- [What the task asks] Search the records that follow and extract every line containing the string "white".

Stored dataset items
******

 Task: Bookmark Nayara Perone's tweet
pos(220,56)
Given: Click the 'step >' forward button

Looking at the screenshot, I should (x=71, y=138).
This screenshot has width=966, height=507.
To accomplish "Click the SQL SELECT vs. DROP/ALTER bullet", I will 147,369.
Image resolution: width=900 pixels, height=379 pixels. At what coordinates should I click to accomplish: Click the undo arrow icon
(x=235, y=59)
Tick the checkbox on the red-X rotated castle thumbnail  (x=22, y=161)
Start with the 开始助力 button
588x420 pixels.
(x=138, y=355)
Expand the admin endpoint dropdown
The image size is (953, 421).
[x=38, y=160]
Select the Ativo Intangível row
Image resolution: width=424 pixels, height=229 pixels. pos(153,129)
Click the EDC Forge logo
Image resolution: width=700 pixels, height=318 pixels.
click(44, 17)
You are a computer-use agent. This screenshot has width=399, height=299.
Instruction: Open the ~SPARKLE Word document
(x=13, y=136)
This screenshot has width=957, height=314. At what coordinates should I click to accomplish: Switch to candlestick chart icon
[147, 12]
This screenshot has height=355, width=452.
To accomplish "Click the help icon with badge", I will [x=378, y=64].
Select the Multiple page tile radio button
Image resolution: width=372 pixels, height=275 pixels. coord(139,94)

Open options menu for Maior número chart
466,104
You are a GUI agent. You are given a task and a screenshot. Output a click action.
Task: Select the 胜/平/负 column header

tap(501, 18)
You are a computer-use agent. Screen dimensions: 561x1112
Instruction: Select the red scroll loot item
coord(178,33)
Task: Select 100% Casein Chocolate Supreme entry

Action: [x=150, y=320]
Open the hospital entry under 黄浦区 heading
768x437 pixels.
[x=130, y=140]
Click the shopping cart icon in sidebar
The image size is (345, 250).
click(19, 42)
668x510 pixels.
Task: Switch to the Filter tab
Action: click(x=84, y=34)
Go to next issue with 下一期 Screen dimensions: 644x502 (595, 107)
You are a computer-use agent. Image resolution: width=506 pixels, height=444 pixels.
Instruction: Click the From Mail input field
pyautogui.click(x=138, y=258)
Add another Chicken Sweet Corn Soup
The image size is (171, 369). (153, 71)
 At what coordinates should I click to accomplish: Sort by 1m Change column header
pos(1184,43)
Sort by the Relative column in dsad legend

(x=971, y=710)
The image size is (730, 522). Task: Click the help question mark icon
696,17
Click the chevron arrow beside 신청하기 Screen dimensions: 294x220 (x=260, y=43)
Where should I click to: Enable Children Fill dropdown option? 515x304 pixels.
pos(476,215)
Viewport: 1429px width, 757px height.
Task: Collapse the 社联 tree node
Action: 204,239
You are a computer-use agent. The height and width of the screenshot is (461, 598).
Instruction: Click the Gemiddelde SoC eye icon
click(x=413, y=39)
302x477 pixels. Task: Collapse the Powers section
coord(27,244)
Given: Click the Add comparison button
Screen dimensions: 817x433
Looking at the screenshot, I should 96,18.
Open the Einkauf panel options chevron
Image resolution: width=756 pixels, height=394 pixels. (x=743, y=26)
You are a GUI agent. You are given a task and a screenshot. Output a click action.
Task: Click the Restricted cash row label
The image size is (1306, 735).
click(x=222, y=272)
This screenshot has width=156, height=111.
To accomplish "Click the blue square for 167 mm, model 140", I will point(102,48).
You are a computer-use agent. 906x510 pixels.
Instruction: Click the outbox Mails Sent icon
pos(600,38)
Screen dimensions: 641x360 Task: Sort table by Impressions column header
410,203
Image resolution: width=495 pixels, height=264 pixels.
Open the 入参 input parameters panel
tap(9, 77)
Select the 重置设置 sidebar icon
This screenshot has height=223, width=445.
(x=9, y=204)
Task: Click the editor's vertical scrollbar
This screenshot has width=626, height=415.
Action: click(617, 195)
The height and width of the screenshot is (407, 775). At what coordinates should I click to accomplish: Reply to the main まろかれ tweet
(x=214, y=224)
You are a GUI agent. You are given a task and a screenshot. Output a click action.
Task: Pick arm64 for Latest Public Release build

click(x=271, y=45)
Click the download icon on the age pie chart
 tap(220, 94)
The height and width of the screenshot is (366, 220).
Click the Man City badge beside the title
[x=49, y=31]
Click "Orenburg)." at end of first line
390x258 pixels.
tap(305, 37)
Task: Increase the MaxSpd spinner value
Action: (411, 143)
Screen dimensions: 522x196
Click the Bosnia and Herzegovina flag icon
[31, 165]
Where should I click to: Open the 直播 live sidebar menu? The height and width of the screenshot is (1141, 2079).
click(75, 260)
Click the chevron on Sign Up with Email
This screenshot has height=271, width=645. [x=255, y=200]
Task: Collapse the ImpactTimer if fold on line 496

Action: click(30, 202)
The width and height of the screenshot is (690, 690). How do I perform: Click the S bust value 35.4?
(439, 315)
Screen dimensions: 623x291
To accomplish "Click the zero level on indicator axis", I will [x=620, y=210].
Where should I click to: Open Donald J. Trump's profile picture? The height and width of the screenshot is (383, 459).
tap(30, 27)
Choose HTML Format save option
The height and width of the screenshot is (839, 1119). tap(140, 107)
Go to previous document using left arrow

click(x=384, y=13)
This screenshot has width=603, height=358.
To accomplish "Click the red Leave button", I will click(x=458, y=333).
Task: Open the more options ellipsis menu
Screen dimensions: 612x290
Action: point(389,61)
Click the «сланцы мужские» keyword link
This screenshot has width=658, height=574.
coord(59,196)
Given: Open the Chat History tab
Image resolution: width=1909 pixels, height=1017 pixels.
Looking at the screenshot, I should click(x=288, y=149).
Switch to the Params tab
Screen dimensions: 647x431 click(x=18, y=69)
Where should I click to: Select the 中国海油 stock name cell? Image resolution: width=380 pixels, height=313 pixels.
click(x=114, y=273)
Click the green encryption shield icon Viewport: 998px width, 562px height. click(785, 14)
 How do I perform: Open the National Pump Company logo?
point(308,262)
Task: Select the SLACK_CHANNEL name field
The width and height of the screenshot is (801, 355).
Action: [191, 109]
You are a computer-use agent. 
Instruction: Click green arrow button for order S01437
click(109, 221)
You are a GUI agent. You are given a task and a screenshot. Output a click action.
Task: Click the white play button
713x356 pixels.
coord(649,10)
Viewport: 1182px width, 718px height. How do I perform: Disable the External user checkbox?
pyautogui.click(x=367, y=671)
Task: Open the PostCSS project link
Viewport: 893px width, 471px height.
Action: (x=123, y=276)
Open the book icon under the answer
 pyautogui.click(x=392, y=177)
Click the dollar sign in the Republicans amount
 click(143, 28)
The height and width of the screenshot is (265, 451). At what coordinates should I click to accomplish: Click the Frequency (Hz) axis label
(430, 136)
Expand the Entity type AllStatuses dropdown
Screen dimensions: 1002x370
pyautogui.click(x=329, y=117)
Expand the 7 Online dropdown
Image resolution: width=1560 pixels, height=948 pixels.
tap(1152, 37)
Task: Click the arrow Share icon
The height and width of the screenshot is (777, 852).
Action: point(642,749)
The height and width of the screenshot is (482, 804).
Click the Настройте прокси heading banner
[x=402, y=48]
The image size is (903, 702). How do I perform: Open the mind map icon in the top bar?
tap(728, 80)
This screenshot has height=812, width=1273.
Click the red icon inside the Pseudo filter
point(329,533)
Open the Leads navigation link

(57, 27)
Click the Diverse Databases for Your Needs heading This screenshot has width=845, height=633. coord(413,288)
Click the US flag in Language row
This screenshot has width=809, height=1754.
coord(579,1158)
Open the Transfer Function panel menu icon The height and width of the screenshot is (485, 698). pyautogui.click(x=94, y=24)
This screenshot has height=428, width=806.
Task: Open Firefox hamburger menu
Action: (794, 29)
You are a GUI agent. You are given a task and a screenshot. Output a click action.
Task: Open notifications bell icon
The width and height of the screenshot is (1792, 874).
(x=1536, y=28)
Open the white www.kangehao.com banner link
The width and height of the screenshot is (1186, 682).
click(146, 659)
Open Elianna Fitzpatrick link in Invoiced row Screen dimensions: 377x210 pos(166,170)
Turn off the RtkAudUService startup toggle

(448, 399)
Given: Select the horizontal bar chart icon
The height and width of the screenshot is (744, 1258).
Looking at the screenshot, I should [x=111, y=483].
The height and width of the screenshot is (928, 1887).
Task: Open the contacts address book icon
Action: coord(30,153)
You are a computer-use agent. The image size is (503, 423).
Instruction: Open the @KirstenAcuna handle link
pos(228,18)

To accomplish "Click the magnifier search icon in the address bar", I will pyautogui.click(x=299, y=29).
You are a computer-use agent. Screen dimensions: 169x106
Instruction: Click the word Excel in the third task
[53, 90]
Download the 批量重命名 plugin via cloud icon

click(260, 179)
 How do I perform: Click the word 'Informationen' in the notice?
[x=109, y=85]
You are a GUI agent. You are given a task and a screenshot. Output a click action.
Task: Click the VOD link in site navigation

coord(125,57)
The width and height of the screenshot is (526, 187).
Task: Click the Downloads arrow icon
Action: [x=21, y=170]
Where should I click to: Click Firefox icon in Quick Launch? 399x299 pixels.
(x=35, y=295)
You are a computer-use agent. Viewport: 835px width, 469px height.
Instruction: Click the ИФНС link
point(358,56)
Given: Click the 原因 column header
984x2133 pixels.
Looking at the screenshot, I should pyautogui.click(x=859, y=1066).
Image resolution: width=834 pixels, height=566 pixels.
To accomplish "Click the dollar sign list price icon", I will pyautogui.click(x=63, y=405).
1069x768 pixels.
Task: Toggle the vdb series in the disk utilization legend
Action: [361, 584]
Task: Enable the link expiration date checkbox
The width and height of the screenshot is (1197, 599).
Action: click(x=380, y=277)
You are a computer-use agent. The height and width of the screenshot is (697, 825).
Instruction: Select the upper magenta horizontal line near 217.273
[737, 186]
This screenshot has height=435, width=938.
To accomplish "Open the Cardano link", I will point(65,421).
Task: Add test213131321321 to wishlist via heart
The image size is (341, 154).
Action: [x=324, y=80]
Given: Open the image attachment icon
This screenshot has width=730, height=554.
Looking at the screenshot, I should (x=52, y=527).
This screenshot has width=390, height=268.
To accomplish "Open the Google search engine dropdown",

******

- [Response to this exercise]
Task: Click the white play button
Open the white www.kangehao.com banner link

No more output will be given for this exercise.